Two summers ago I worked at a Christ-centered, youth, adventure day camp. During a discussion one night, one of my leaders said something that has continued to resonate with me. I’m paraphrasing, but she said something along the lines of:
“When I pray and spend time with God in the morning, it sets me up to focus on God throughout the day and live out the Gospel in my life. However, when I skip God in my morning routine and pray/spend time with Him at night, my prayers are generally asking for forgiveness because I didn't incorporate Him into my day.”
This struck me, because I had experienced the exact same thing. I had lived most of my life forgetting about God and not incorporating Him or His Gospel into my everyday life.
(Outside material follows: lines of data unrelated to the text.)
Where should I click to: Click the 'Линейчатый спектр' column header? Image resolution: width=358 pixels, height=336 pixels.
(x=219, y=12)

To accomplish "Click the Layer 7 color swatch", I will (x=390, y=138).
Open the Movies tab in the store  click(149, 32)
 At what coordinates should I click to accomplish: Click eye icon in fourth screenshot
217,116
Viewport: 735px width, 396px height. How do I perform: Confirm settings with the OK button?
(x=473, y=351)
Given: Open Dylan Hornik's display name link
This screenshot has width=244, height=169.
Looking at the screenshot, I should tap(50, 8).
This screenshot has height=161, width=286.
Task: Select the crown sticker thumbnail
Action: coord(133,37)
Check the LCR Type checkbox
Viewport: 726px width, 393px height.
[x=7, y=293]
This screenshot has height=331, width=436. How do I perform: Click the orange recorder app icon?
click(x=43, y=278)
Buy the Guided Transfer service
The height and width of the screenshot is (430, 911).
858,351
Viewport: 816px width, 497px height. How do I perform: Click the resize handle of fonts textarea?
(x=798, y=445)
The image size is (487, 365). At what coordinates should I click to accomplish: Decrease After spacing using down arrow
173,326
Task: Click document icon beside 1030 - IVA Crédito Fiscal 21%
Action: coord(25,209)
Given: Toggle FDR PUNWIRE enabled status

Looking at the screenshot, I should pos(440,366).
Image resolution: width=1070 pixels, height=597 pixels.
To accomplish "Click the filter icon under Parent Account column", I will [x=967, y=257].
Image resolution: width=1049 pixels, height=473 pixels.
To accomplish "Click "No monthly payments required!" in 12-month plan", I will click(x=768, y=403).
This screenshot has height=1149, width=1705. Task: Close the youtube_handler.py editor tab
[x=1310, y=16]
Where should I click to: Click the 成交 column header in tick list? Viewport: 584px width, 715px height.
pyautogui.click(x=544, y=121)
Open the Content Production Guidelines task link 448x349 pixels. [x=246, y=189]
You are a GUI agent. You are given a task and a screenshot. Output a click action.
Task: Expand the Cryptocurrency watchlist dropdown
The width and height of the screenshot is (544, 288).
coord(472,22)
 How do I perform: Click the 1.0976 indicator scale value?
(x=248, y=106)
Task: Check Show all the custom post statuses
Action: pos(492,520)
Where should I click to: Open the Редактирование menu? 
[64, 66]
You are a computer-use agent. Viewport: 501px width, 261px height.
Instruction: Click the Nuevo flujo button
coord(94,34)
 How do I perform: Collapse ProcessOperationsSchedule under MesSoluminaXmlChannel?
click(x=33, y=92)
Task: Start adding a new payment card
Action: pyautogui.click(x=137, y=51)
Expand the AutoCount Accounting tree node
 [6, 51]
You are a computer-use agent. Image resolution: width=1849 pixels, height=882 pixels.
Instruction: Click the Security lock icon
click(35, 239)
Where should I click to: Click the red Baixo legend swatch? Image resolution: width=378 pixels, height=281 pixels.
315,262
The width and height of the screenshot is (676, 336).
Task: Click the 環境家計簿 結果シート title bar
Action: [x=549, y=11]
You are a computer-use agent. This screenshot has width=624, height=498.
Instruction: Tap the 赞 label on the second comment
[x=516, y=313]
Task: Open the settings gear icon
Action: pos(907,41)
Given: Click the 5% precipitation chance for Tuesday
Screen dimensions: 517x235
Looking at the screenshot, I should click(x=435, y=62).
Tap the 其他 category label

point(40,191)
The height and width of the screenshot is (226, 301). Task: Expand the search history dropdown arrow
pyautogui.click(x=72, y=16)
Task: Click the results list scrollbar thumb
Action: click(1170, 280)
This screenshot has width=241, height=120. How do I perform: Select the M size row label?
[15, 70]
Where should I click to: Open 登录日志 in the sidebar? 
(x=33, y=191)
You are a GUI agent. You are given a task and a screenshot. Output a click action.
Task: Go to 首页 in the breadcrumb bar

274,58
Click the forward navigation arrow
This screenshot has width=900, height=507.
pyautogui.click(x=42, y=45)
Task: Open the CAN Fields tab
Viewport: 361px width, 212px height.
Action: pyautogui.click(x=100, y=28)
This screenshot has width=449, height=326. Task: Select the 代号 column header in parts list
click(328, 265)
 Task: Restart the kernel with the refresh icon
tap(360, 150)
Before continuing let me clarify: I am not saying if you pray at night, you don’t love Jesus. I am saying that we ought to continually remind ourselves of Christ’s sacrifice and allow it to shape every single aspect of our lives, proclaiming the Gospel and living in communion with God every day.
The Book of Philemon
We have begun studying the book of Philemon as a church. What does my story from earlier have to do with this book? Let me tell you. As I’ve started to study it and break it down, I’ve come to the conclusion that this book is fire (translation: a good thing). So I’d recommend reading through the entire book to help you contextualize everything and so that you too can bask in its greatness.
What all do we know about the Book of Philemon?
It is a letter written by Paul to a man named Philemon concerning Onesimus. Paul usually wrote letters to churches but this one was for a specific person addressing a specific situation.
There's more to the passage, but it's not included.